Terrorisme : Comment les avocats peuvent-ils défendre des clients comme Salah Abdeslam ?
JUSTICE•Surnommé « l’avocat des crapules » en Belgique, Sven Mary a très rapidement accepté d’assurer la défense du terroriste présumé des attentats de Paris…Vincent Vanthighem
«Ma femme et mes enfants n’ont pas à souffrir de mes activités ! » Sven Mary n’a posé qu’une seule condition. Dans la foulée, il a annoncé, vendredi soir, qu’il était l’avocat de Salah Abdeslam. Arrêté quelques heures plus tôt à Molenbeek (Belgique), le Français d’origine marocaine de 26 ans n’est pourtant pas un client comme un autre. Il reste présumé innocent jusqu’à son procès. Mais son implication dans les attentats qui ont coûté la vie à 130 personnes à Paris, le 13 novembre 2015, ne fait déjà plus de doute pour les enquêteurs.
« Cet homme est un monstre ! » pense ainsi Patricia Correia, maman d’une victime de l’attentat du Bataclan. « Un monstre » qui a le droit, comme n’importe qui, à un avocat. « Si on fait du pénal, on ne doit même pas se poser la question de le défendre ou pas, estime Apolin Pepiezep qui a, de son côté, assisté Mehdi Nemmouche, l’auteur de la tuerie du musée juif de Bruxelles, lors de sa garde à vue. Cela ne veut pas dire qu’on cautionne ce que le client a fait… »
Les avocats peuvent invoquer leur « clause de conscience »

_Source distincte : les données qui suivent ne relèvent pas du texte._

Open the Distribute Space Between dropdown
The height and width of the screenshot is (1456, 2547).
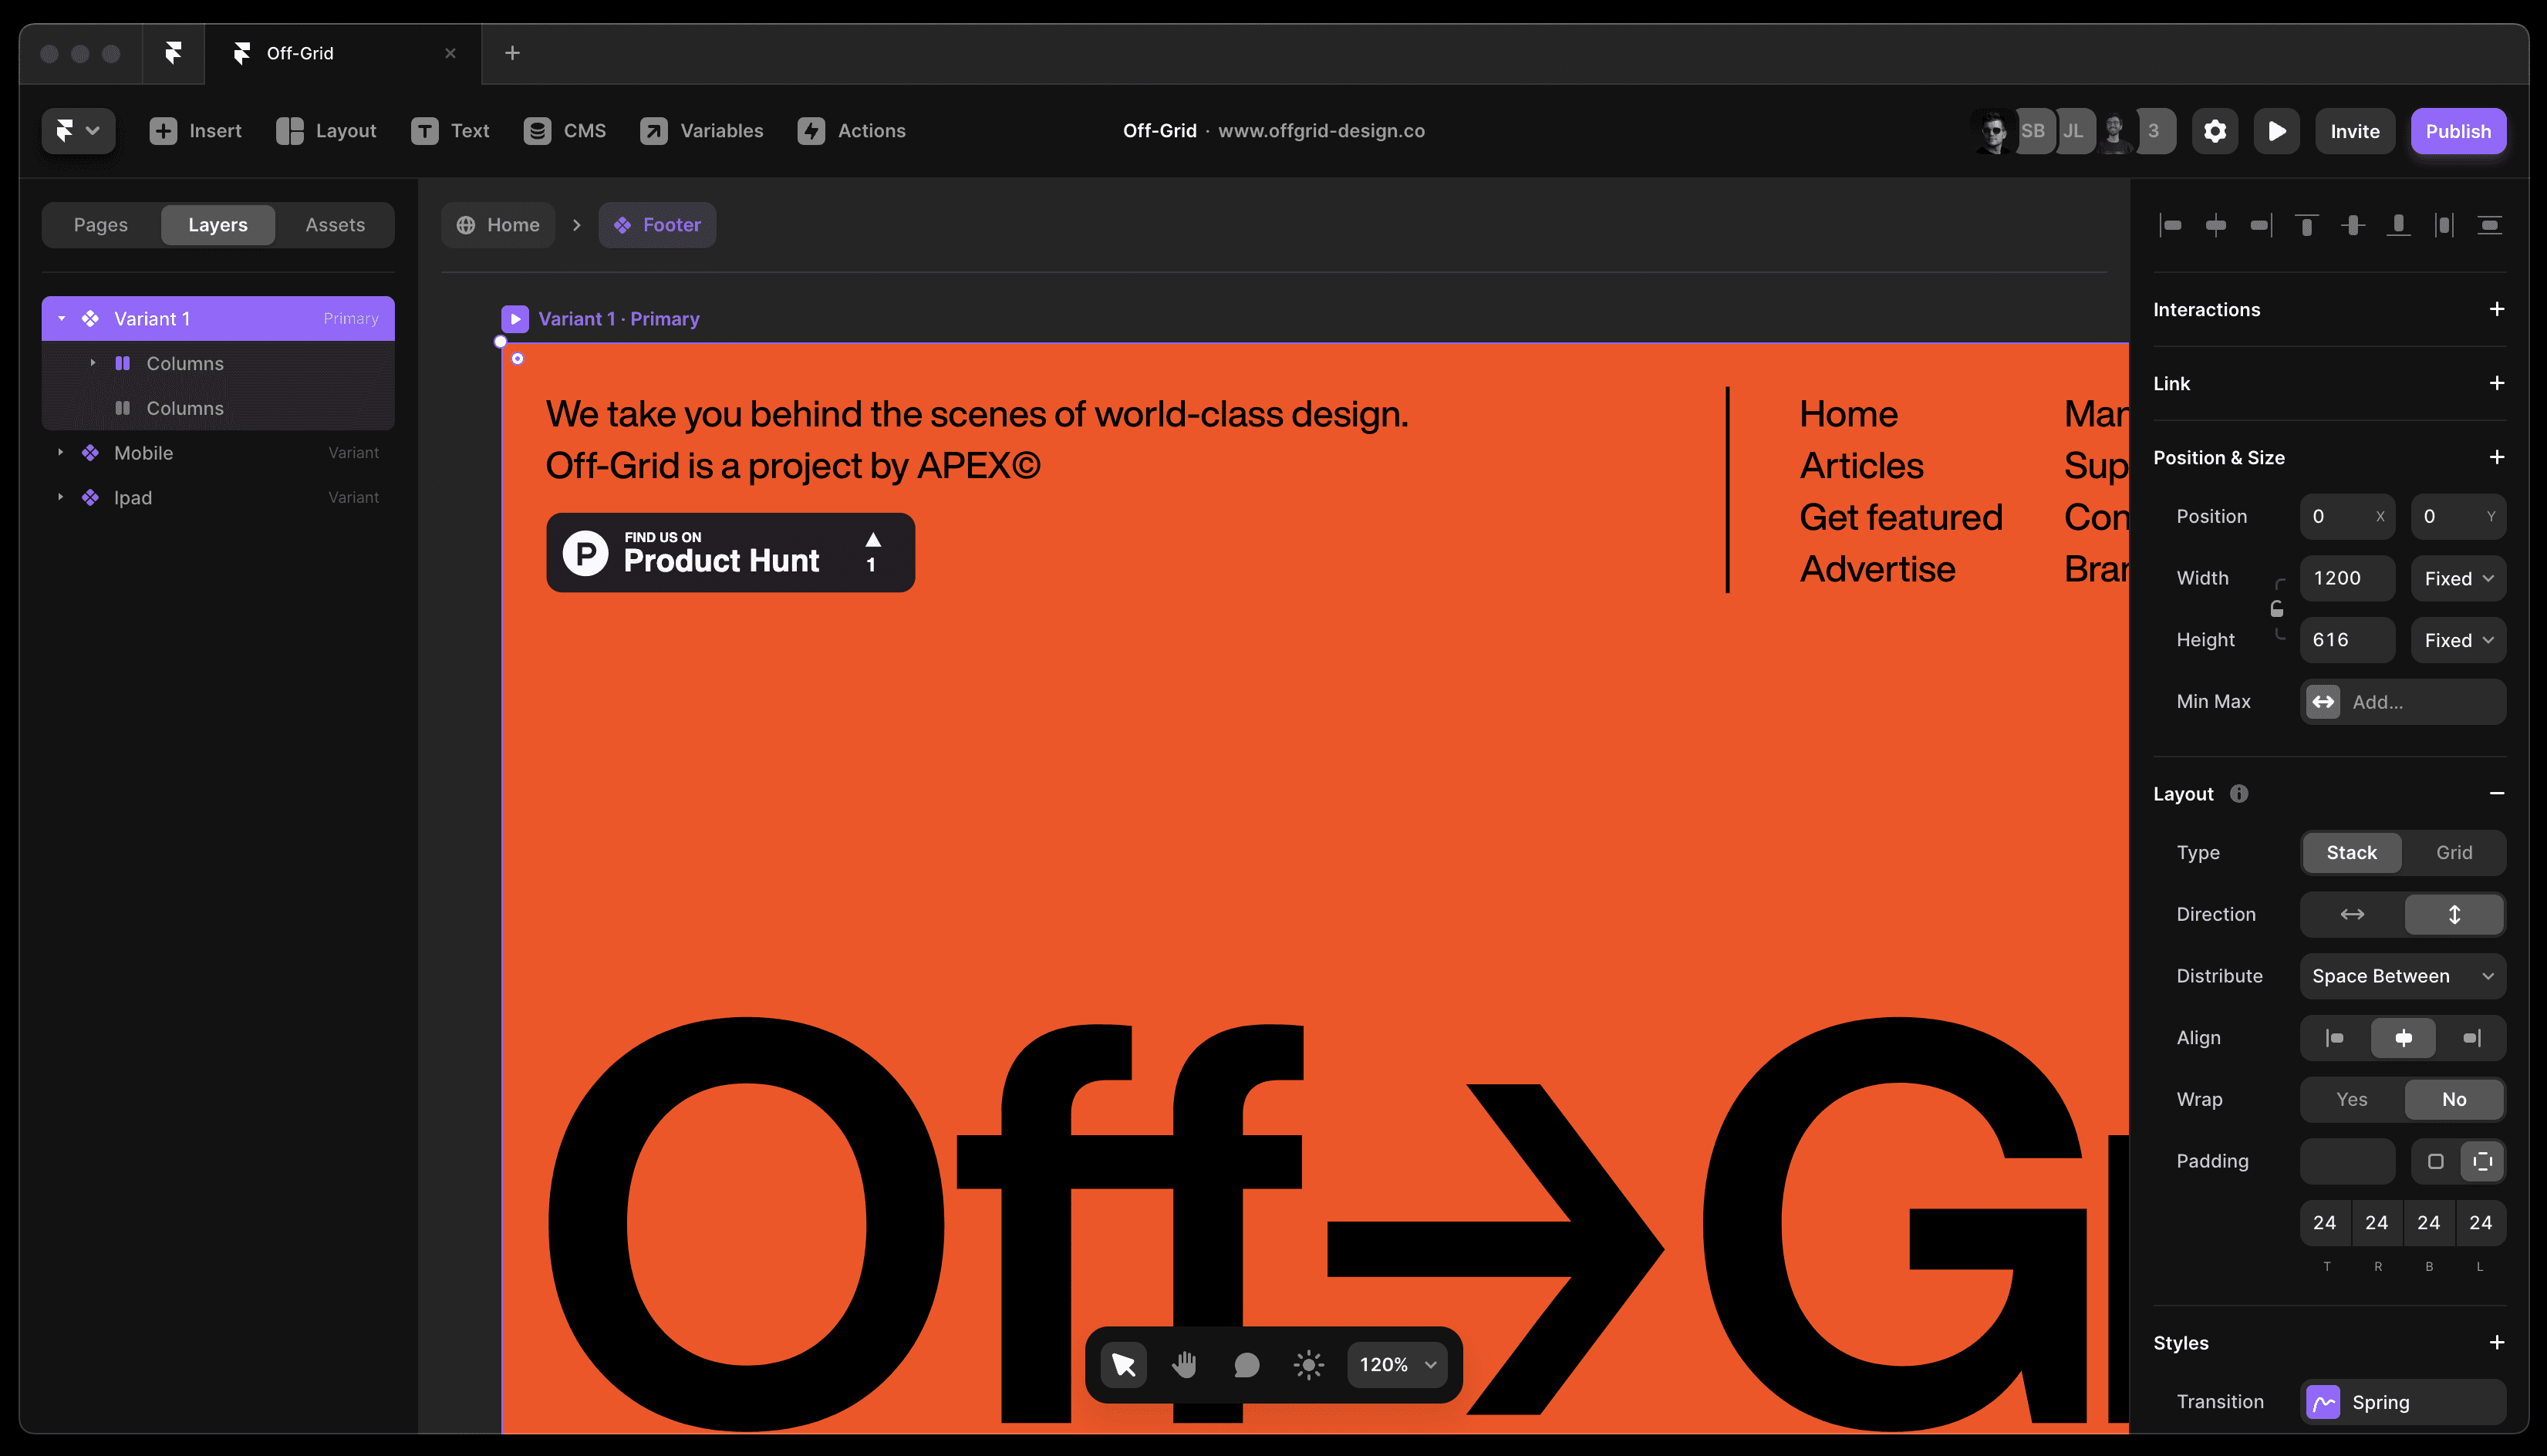(2402, 976)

D’un point de vue déontologique, un avocat n’a pas le droit de refuser la défense d’un client. A moins de faire valoir ce qu’on appelle la « clause de conscience ». Les attentats de novembre ont violemment réveillé celle de Guillaume* qui a décidé, depuis, de ne plus accepter ce genre de dossier. « Assassins, pédophiles ou terroristes : je les voyais tous comme des êtres humains… »
Jusqu’au jour où il s’est rendu compte que l’un de ses clients était devenu un haut gradé dans les rangs de Daesh, après avoir purgé une peine en France pour «association de malfaiteurs en lien avec une entreprise terroriste ». « A sa sortie de prison, j’ai réussi à alléger son contrôle judiciaire et faire annuler son interdiction de sortie du territoire. Je n’ai fait que mon boulot. Mais je l’ai aidé à partir en Syrie sans le savoir, confesse Guillaume. En l’apprenant je me suis dit ‘’C’est fini !’’ Je ne peux plus défendre un mec qui va revendiquer 160 morts dans deux ans. »
« Un vétérinaire doit savoir piquer un chien »
Dominique Many aussi s’est clairement posé la question. Avocat d’un candidat au djihad en Irak, il a posé une condition avant d’accepter le dossier. « Qu’il ne revendique pas le côté politique de ses actes », raconte-t-il. Parce que les conséquences peuvent être lourdes. « Déjà cela peut faire perdre une partie de la clientèle. Et puis, j’aurais craint des pressions sur mes proches, des menaces sur ma famille… »
Le genre de choses qui ne fait pas peur à Liliane Glock, l’avocate du Hamas ou encore du « Routard du crime », Francis Heaulme. « En 35 ans de barreau, je n’ai jamais eu d’états d’âme, assure cette avocate nancéenne. Si vous aspirez à devenir vétérinaire, il ne faut pas avoir peur de piquer un chien. Le tout, c’est de se préparer pour bien résister à la pression. » Sven Mary semble avoir entendu le conseil. S’il a confié qu’il s’attendait « à prendre des claques », il n’a pas l’air du genre à tendre l’autre joue.